Je comprends que pour avoir une certaine solidarité, certains se disent "il faut avoir des règles". Comment est-ce que cette solidarité est utilisée puis contrôlée ? J'ai l'impression que certains veulent la solidarité sans les règles, d'autres veulent des règles sans solidarité, et je pense qu'on devra chacun mettre un peu d'eau dans son vin pour avancer.
Cette solidarité est une solidarité qui est réfléchie. On sait très bien que si on a d'autres pays qui tombent, ça entraîne l'Europe, donc il est important de se soutenir mutuellement.
Je sais qu'il y a des sujets qui fâchent: il y a les rabais, il y a l'Etat de droit, il y a les réformes, pour certaines structurelles, qui devraient avoir lieu.
(Sur l'équilibre entre les prêts et les subventions du plan de relance) Ils doivent se compléter. A quoi ça sert de demander à un pays dont on sait très bien qu'il ne pourra pas rembourser, de faire des prêts? C'est ridicule, donc on doit aussi savoir donner. Parce qu'aujourd'hui je donne, mais peut-être qu'après-demain, c'est moi qui vais recevoir quelque chose".
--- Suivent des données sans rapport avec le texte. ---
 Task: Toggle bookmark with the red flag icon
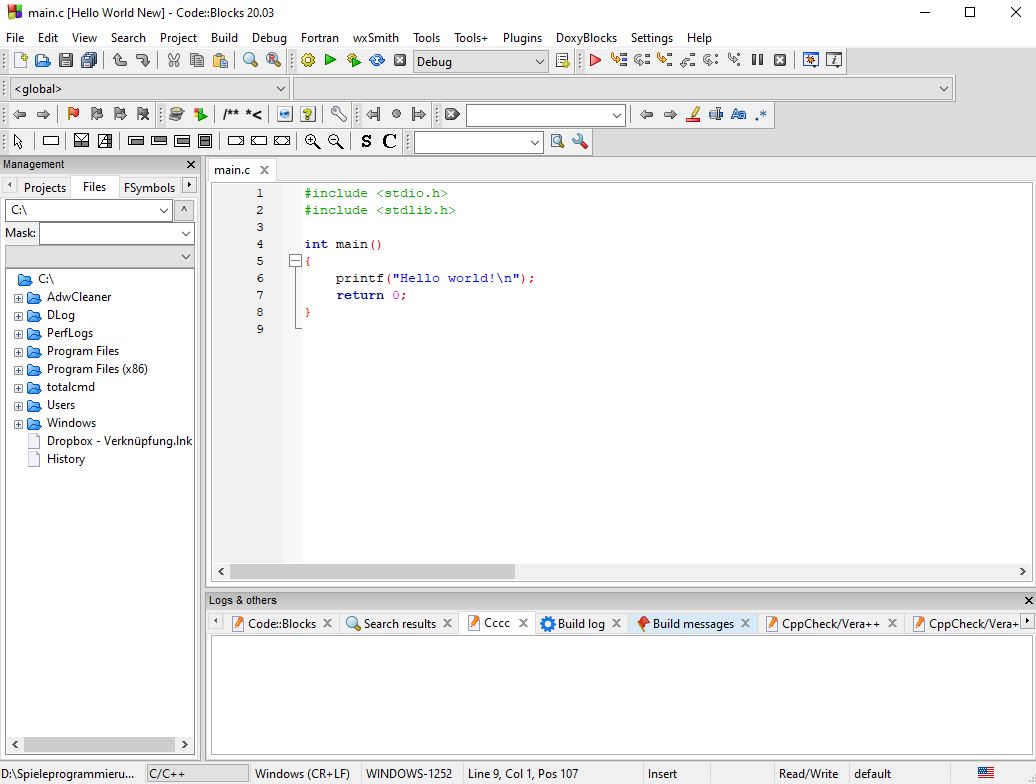[73, 115]
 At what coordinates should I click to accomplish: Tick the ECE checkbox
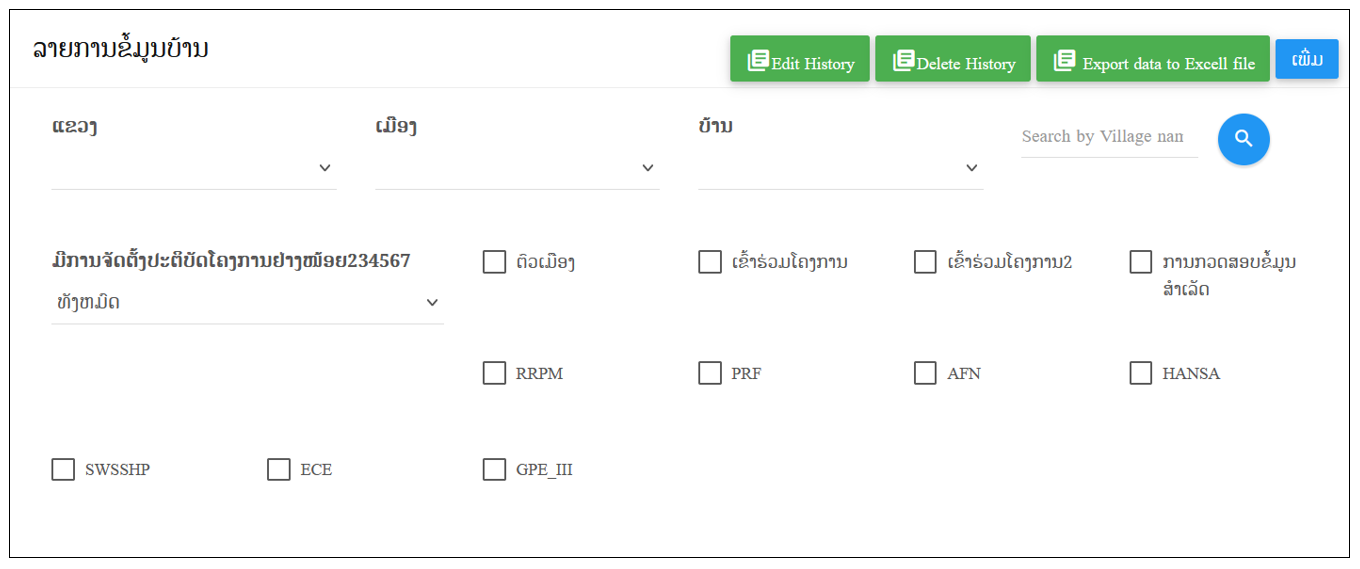[x=279, y=469]
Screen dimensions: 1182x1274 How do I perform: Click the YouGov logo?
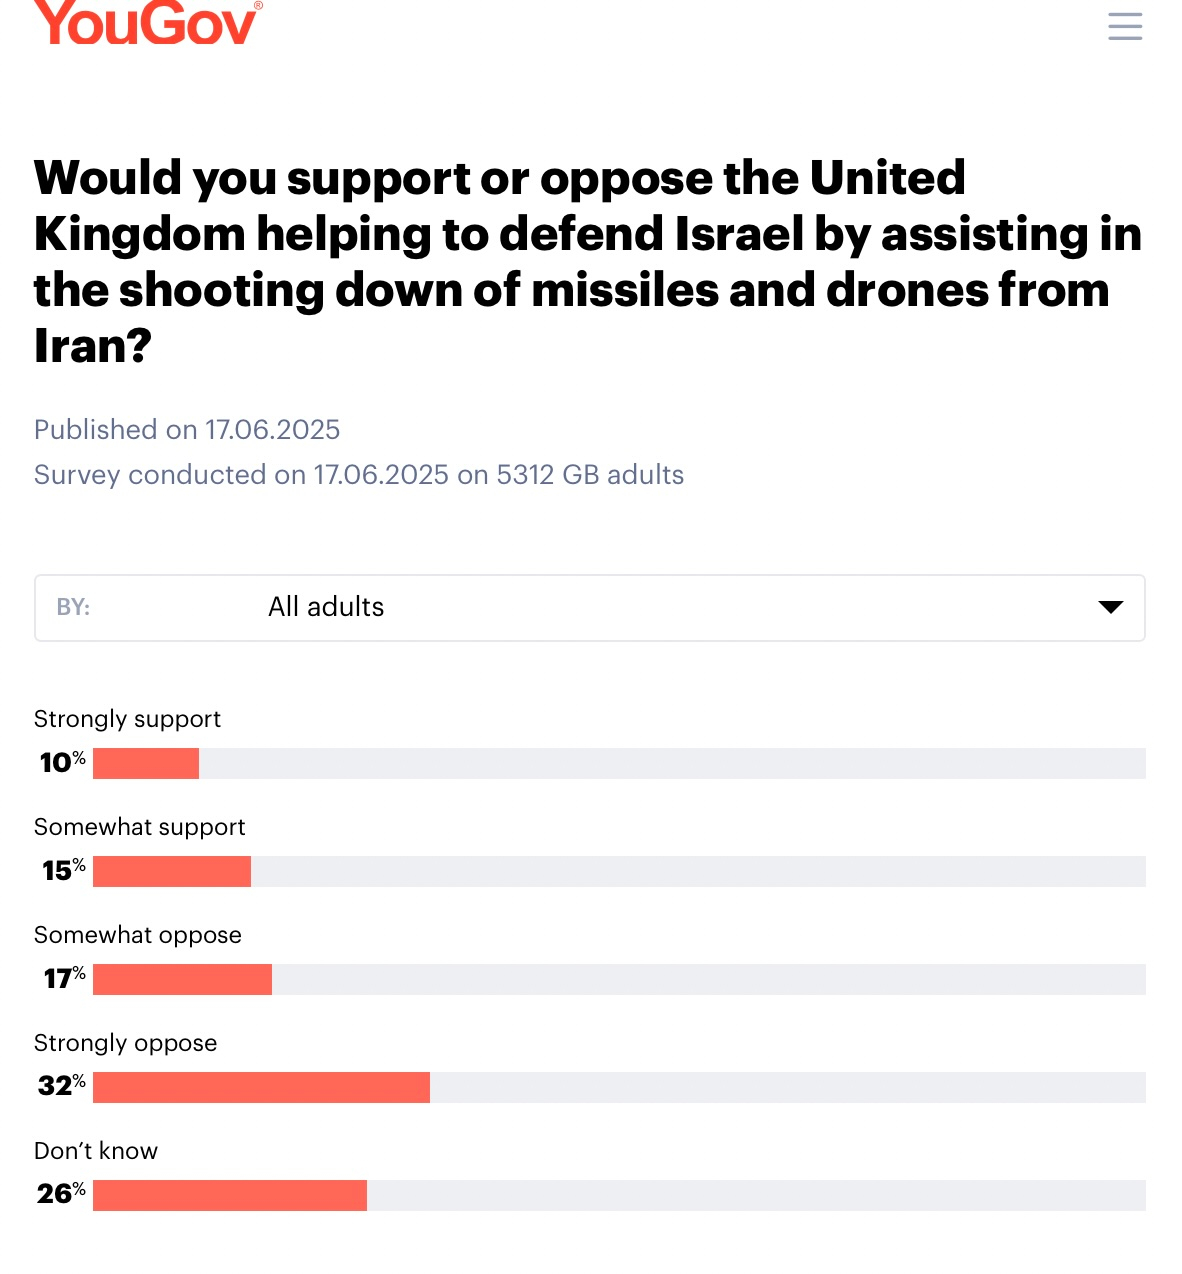pyautogui.click(x=148, y=23)
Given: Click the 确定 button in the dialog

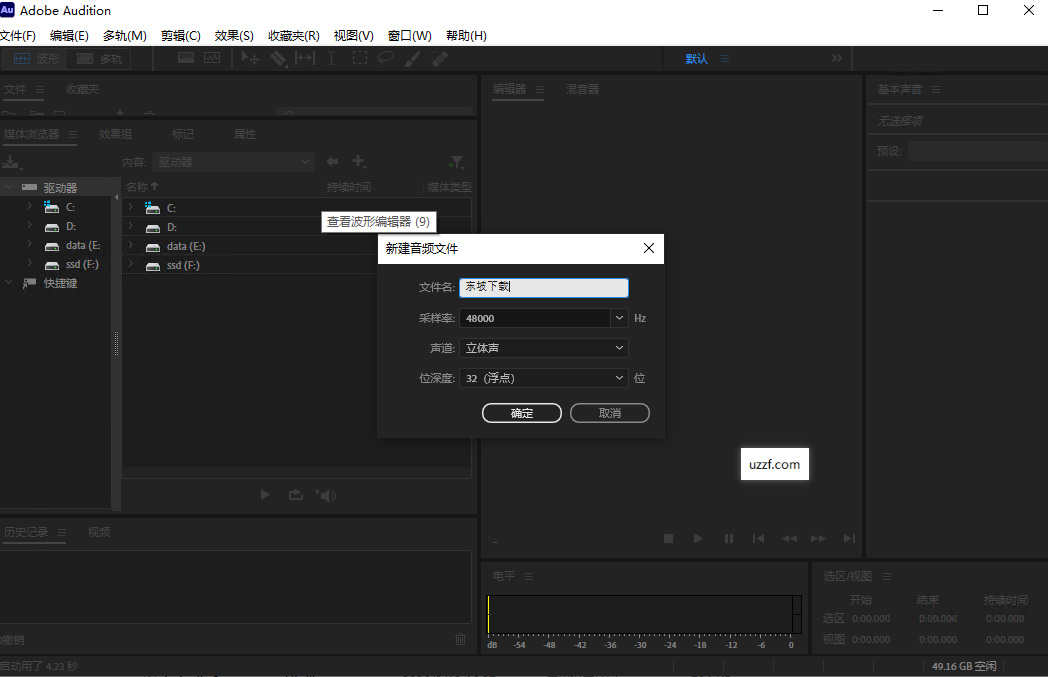Looking at the screenshot, I should tap(521, 412).
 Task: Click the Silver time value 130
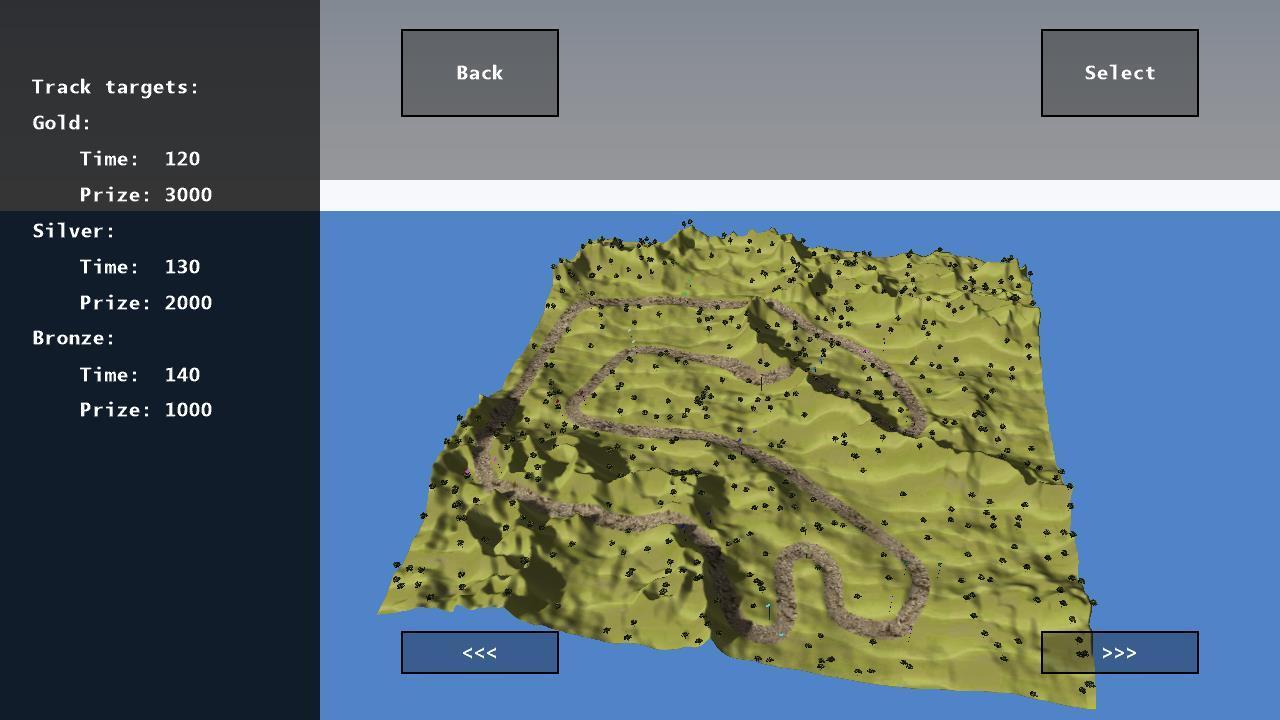tap(182, 267)
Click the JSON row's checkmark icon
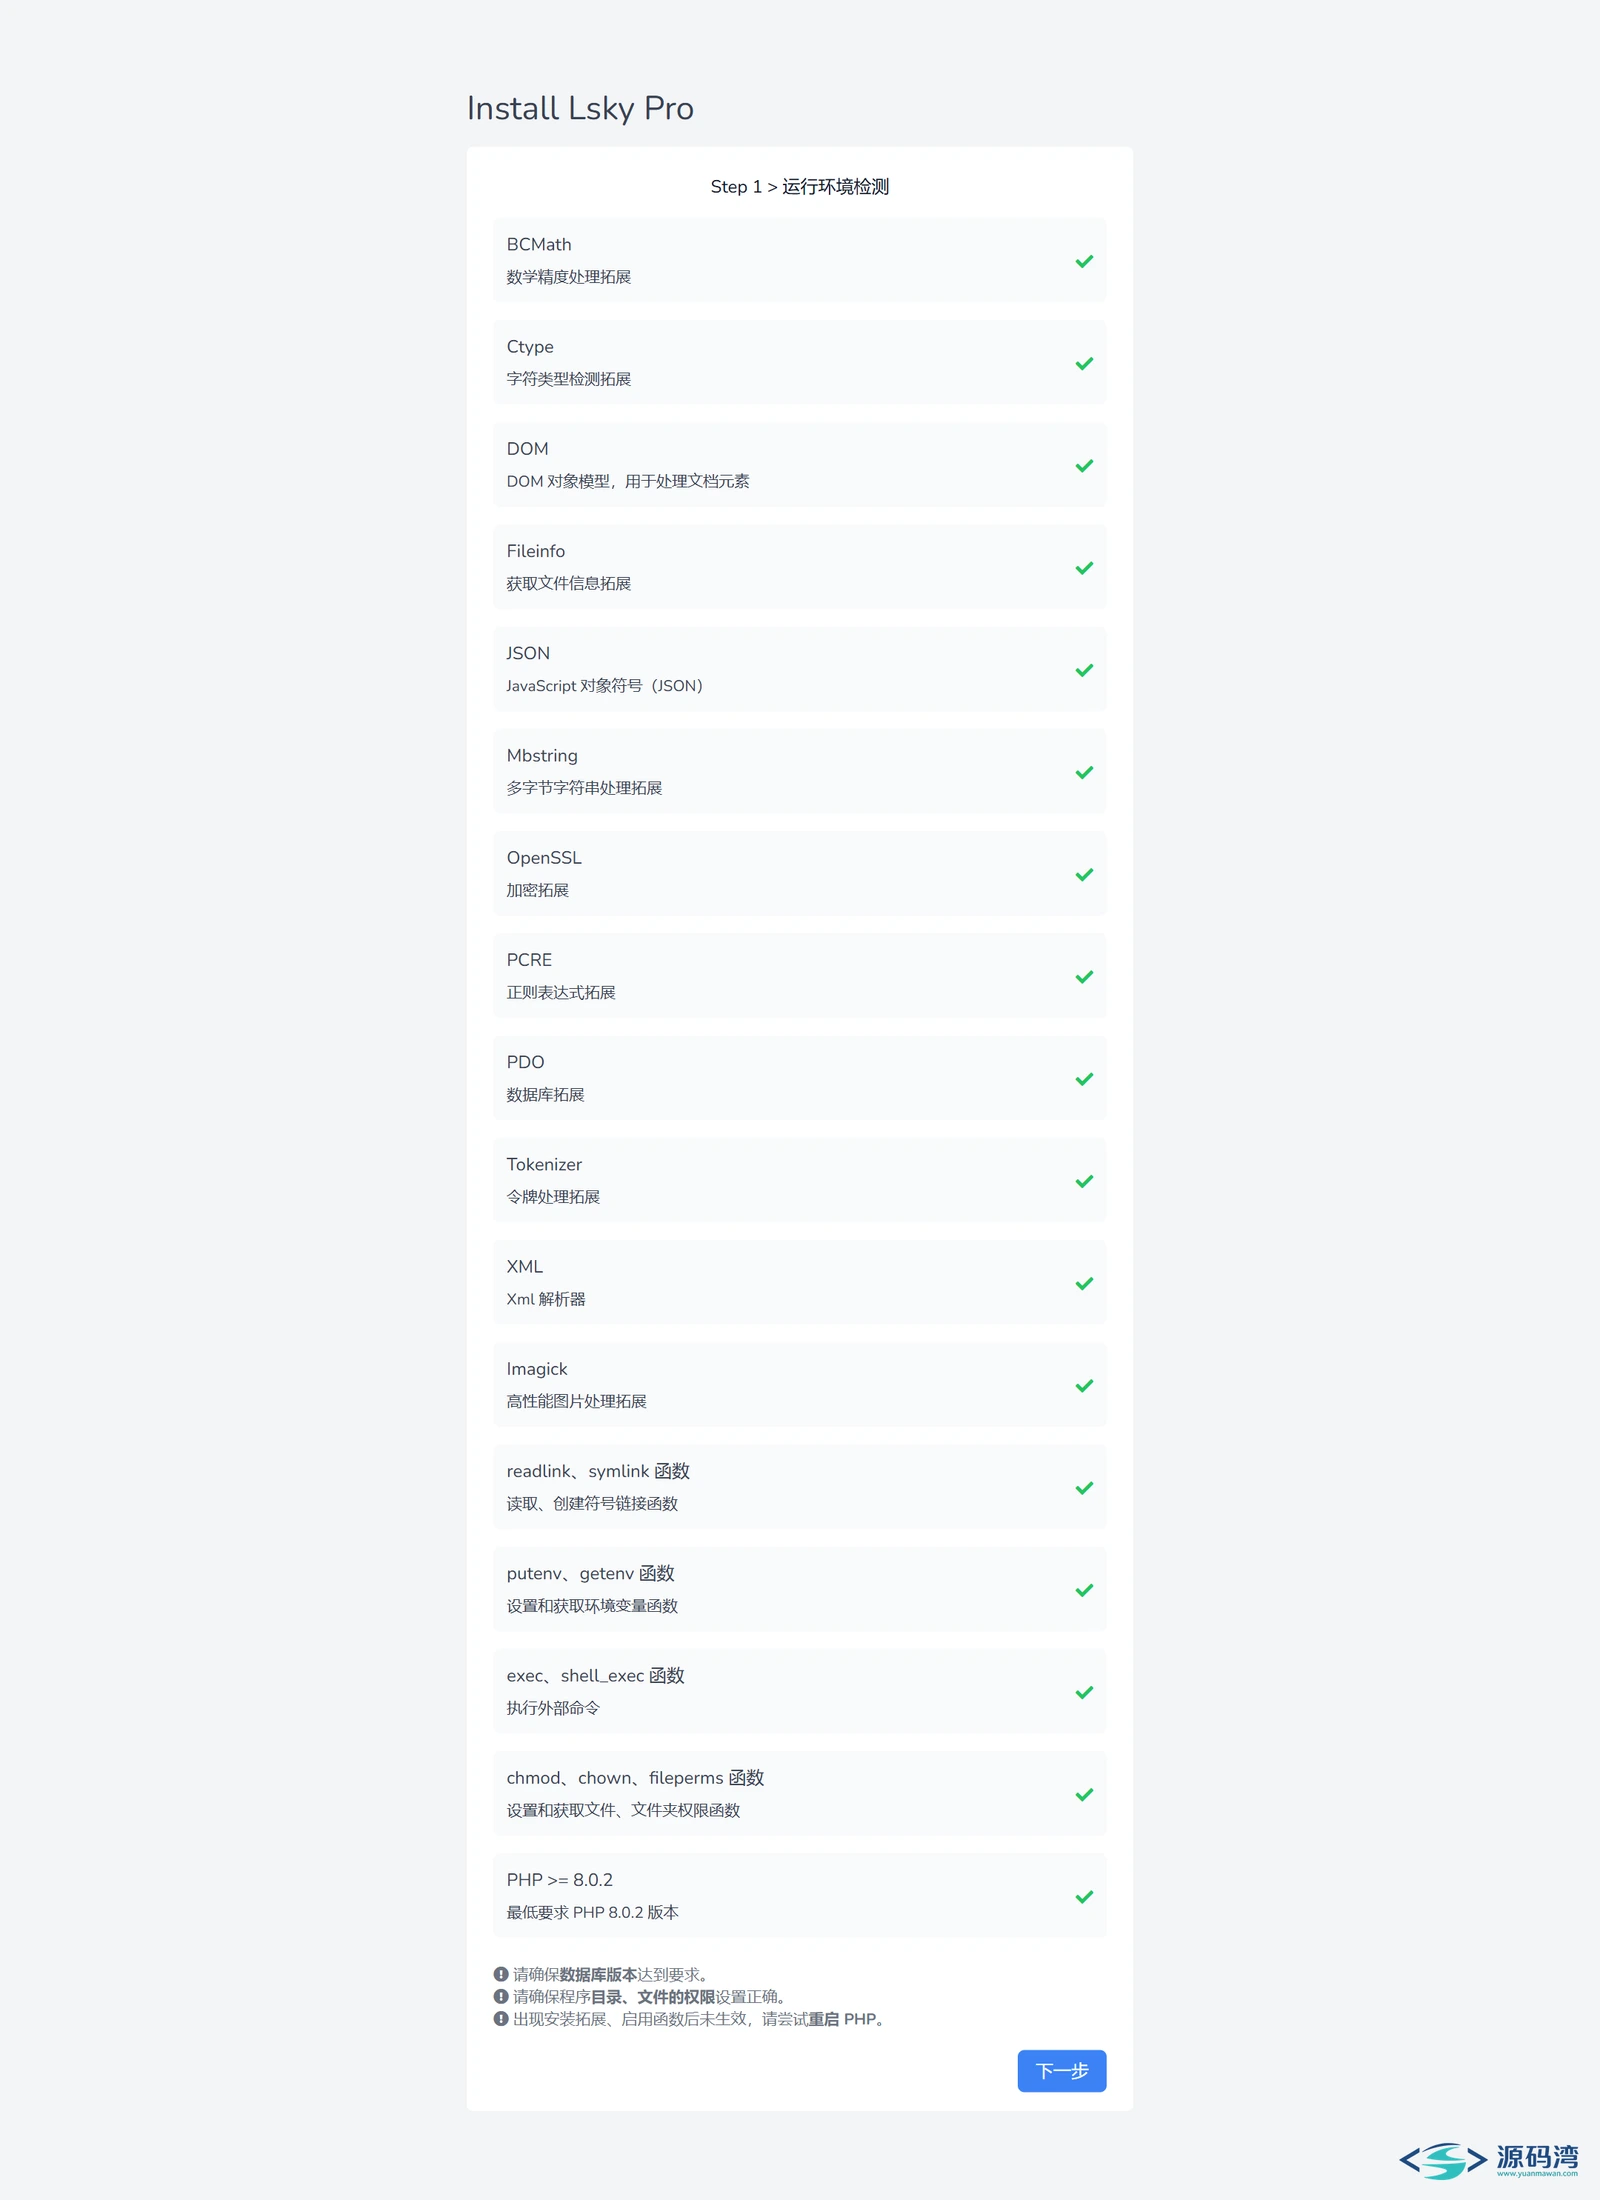Viewport: 1600px width, 2200px height. click(1084, 670)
Le Premier ministre hongrois Viktor Orban menace de mettre son veto au plan de relance si l'aide est conditionnée au respect de l'Etat de droit...
Xavier Bettel: "Si chacun arrive à Bruxelles en ayant sa liste des sujets sur lesquels on ne peut pas discuter, autant rester chez soi. On doit pouvoir parler de tout.
Maintenant, c'est très délicat de dire que l'aide pour l'Italie et l'Espagne, les deux plus grands pays bénéficiaires (du plan), sera conditionnée à un compromis avec la Hongrie et la Pologne. Je pense que ce serait terrible de dire aux Italiens et aux Espagnols: "on n'a rien trouvé pour vous parce que les Hongrois ne voulaient pas sur l'Etat de droit".
On ne peut pas rendre les Espagnols et les Italiens otages du bon vouloir d'Orban ou de la Pologne".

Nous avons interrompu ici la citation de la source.